Text passage
· · · · ·

Doing what the church wanted was drilled into parishioners, according to former members.

Most of the former congregants who spoke to Military.com are veterans or were active-duty service members at the time they were involved with the church. Some sources described having suicidal ideation or previous attempts. All sources had strikingly similar stories: They were wounded in the post-9/11 wars or had previous trauma such as being a victim of sexual assault or came from disadvantaged backgrounds.

Gladys Jordan, a former member of the House of Prayer, knows that pain firsthand. Since leaving the church in 2016, she has been bullied by current members, cast as an outsider and lost touch with her son -- who remains an active member of the church.

They haven't spoken in six years.

"If you're not conforming to them … you're going against them," Jordan said.

Rick Alan Ross, the executive director of the Cult Education Institute and author of the book "Cults Inside Out: How People Get In and Can Get Out," said he is familiar with the House of Prayer and has heard of complaints from former members before.

"When we see somebody who is a member of a destructive cult or a destructive authoritarian group like House of Prayer, we don't really understand how isolated they are," he said.

· · · · ·

Provided material
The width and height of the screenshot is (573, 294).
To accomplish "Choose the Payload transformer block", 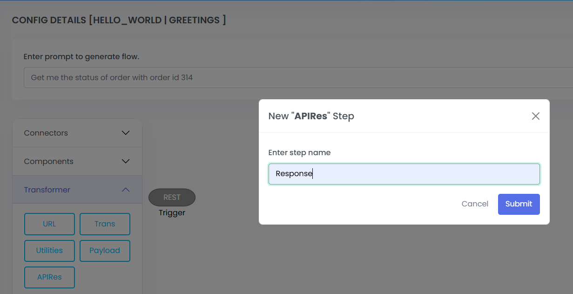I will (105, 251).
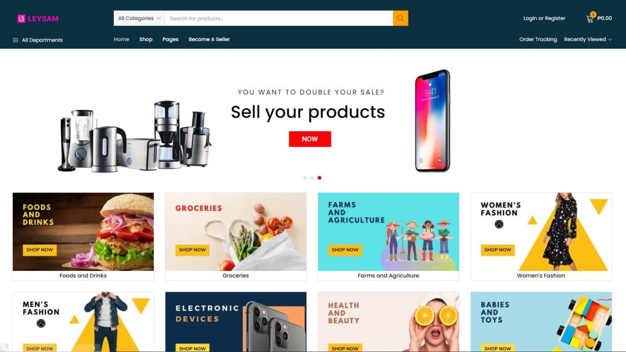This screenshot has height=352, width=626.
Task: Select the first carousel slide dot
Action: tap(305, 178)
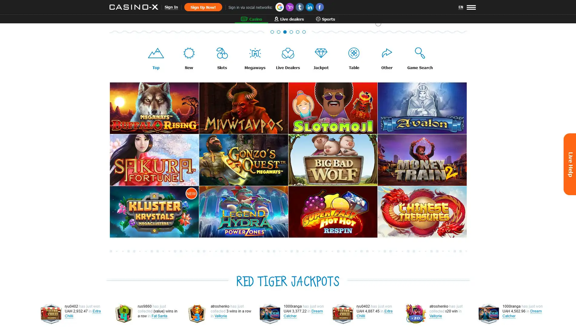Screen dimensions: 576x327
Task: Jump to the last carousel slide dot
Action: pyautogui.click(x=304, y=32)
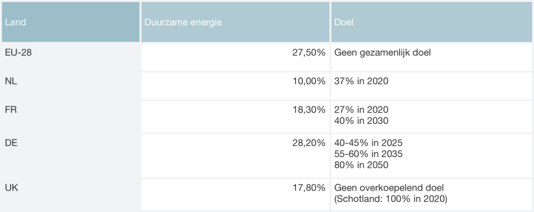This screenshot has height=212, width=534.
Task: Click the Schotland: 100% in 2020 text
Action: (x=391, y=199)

· · · · ·

Study questions
(1) In the House of Prayer passage, what year did Gladys Jordan leave the church?
(2) Write out everything in the House of Prayer passage from "Doing what the" down to "in six years.", swapping "church" for "congregation".
The listing is separate material and is not part of the House of Prayer passage.

Exercise responses
(1) 2016

(2)
Doing what the congregation wanted was drilled into parishioners, according to former members.

Most of the former congregants who spoke to Military.com are veterans or were active-duty service members at the time they were involved with the congregation. Some sources described having suicidal ideation or previous attempts. All sources had strikingly similar stories: They were wounded in the post-9/11 wars or had previous trauma such as being a victim of sexual assault or came from disadvantaged backgrounds.

Gladys Jordan, a former member of the House of Prayer, knows that pain firsthand. Since leaving the congregation in 2016, she has been bullied by current members, cast as an outsider and lost touch with her son -- who remains an active member of the congregation.

They haven't spoken in six years.